Last year there was already a decline in the number of call-offs the aluminium-industry companies received, especially from the automotive and mechanical engineering sectors. The fall in demand was felt most severely by the manufacturers of extruded products: in Germany, their production was already about ten percent lower in 2019. Marius Baader says, “We are expecting further double-digit declines in the first quarter of 2020.” He adds that this momentum has intensified discernibly in recent weeks. “The health and safety of our employees is of paramount importance.” To ensure this, aluminium companies are currently in the process of reorganising their production schedules and personnel. The protective measures introduced have led to inefficiencies in production and have resulted in additional pressure on the profitability of the production facilities.

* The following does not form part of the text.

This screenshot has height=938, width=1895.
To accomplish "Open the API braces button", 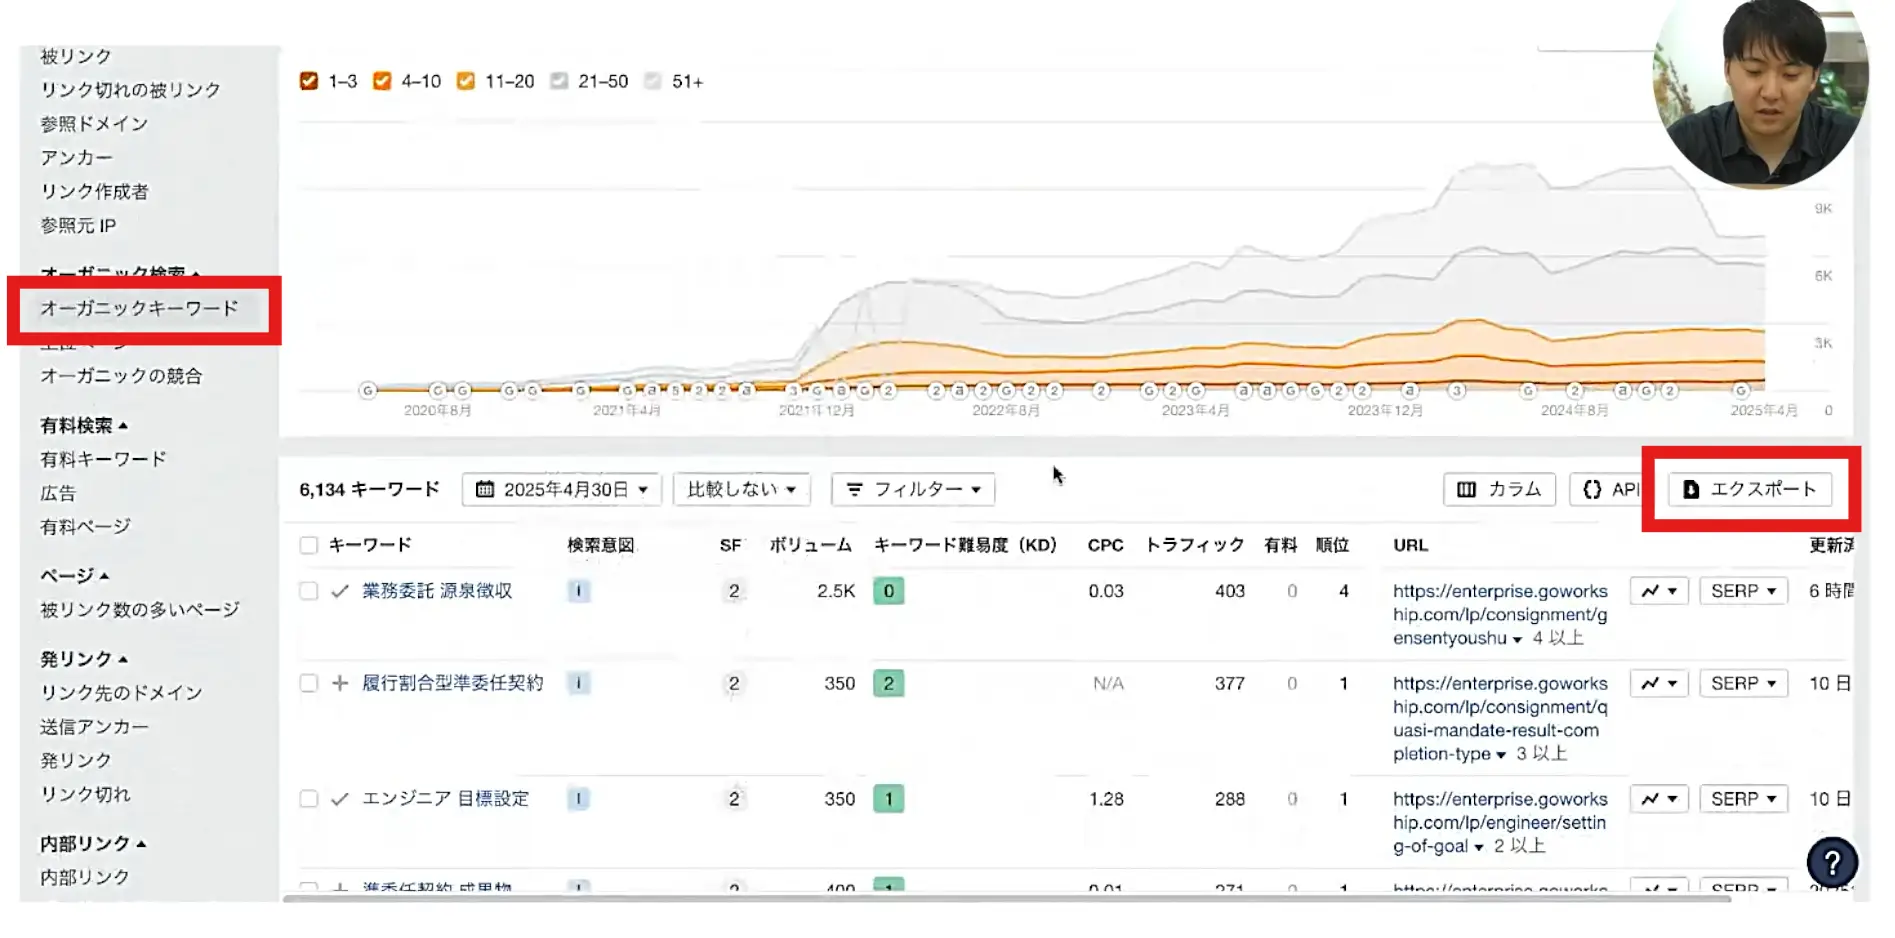I will point(1610,489).
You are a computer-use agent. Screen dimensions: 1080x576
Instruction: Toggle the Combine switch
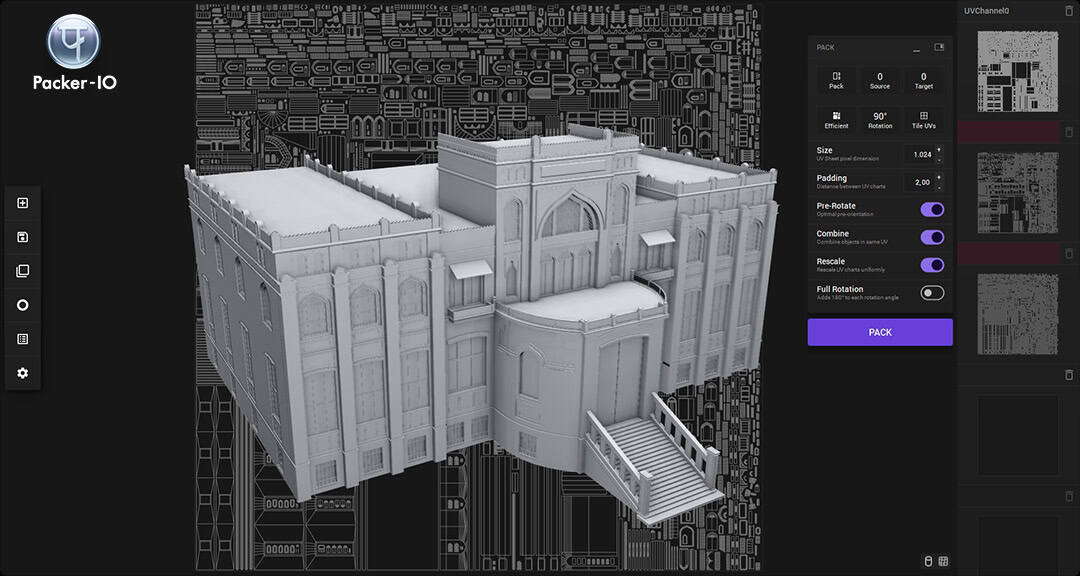click(933, 237)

In this context, GDA welcomes the regulations that have already been adopted to make it easier to obtain compensation for short-time working. “This and the short-term provision of liquidity by KfW are important steps towards stabilising employment and the companies,” says Marius Baader. Quick and unbureaucratic measures are needed that contain the coronavirus but also ensure that companies survive the crisis. It is now important to give companies in the aluminium industry the greatest possible flexibility to keep their production going. Even during times like these, occupational health and safety is paramount. Nevertheless, under certain circumstances companies should be allowed to react flexibly to staff shortages. Section 14 of the German act covering working hours (Arbeitszeitgesetz) allows for deviations from the statutory limitation in special circumstances. The highly complex production facilities of GDA’s member companies cannot be switched on and off at short notice. Making it possible to deviate from the stipulated limits when necessary could protect the industry against enormous damage.
In addition, the free movement of goods within Europe is vital for the aluminium industry. “The free movement of goods must be maintained by all means because the supply chain of our industry is organised on the basis of a high degree of division of labour,” says Marius Baader. The financial crisis of 2008/2009 showed that the aluminium industry – just like other raw materials industries – needed considerably longer to return to pre-crisis levels. “Political action should take into account the special competitive situation of the aluminium industry vis-à-vis non-European market competitors and ensure that production facilities in Germany do not fall even further behind as a result of ill-considered measures.”
Gesamtverband der Aluminiumindustrie e. V. (GDA), Düsseldorf, represents the interests of aluminium producing and processing companies in Germany, an industry whose economic significance is reflected in annual sales of 21 billion euros, generated by 65,000 employees in 252 companies. Based on the production of the German aluminium industry, some 96 per cent of all aluminium companies are members of the association.